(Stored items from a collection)
+ + +
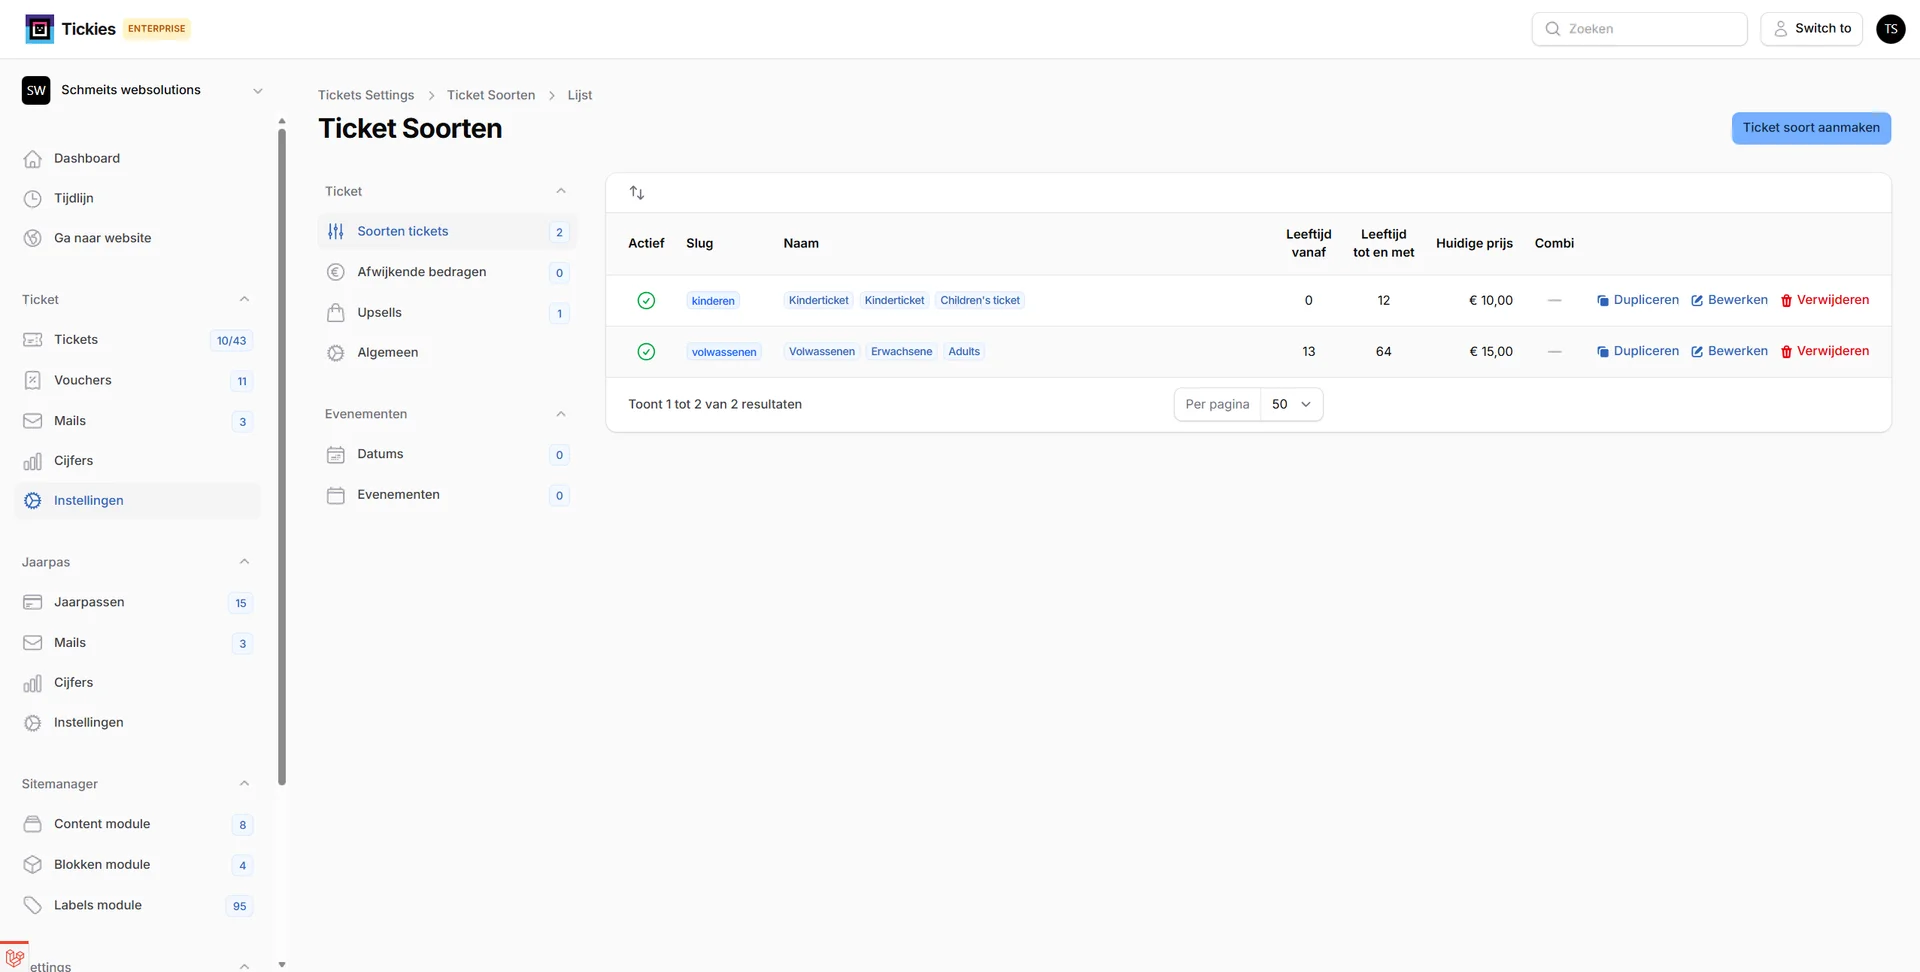Click the Tickies logo icon
The height and width of the screenshot is (972, 1920).
tap(40, 29)
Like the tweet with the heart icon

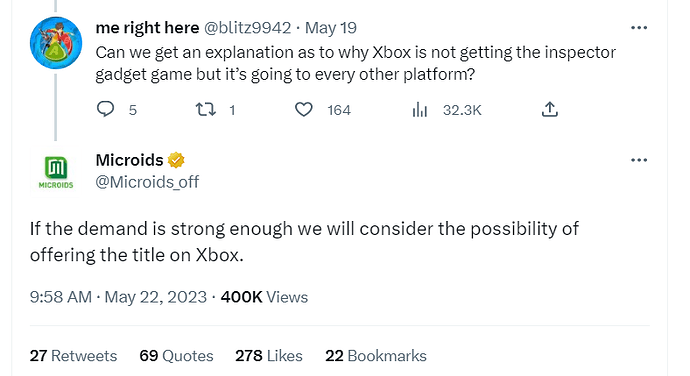(x=304, y=109)
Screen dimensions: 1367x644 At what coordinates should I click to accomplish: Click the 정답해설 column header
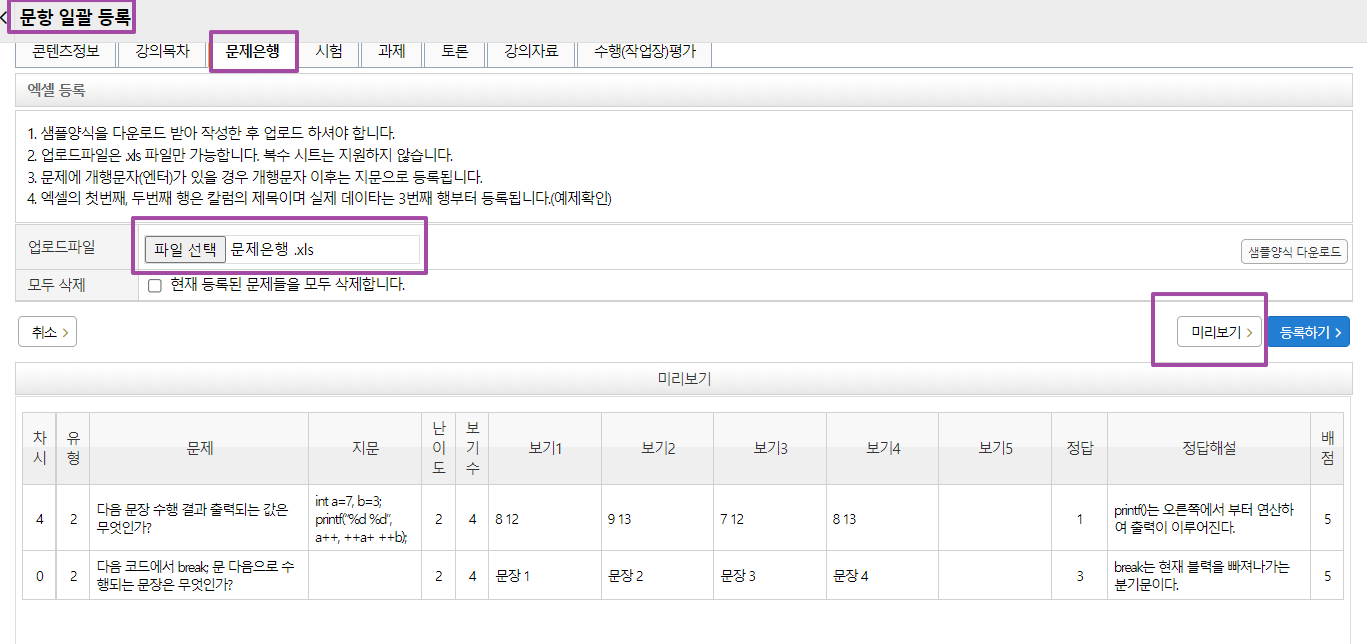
+ + +
TASK STATEMENT: Take the records above from the line with "Like the tweet with the heart icon" down to their last line and please copy those lines exactly, without the pictures.

EXERCISE ANSWER:
Like the tweet with the heart icon

(x=304, y=109)
Screen dimensions: 1367x644 At what coordinates should I click to accomplish: Click the 정답해설 column header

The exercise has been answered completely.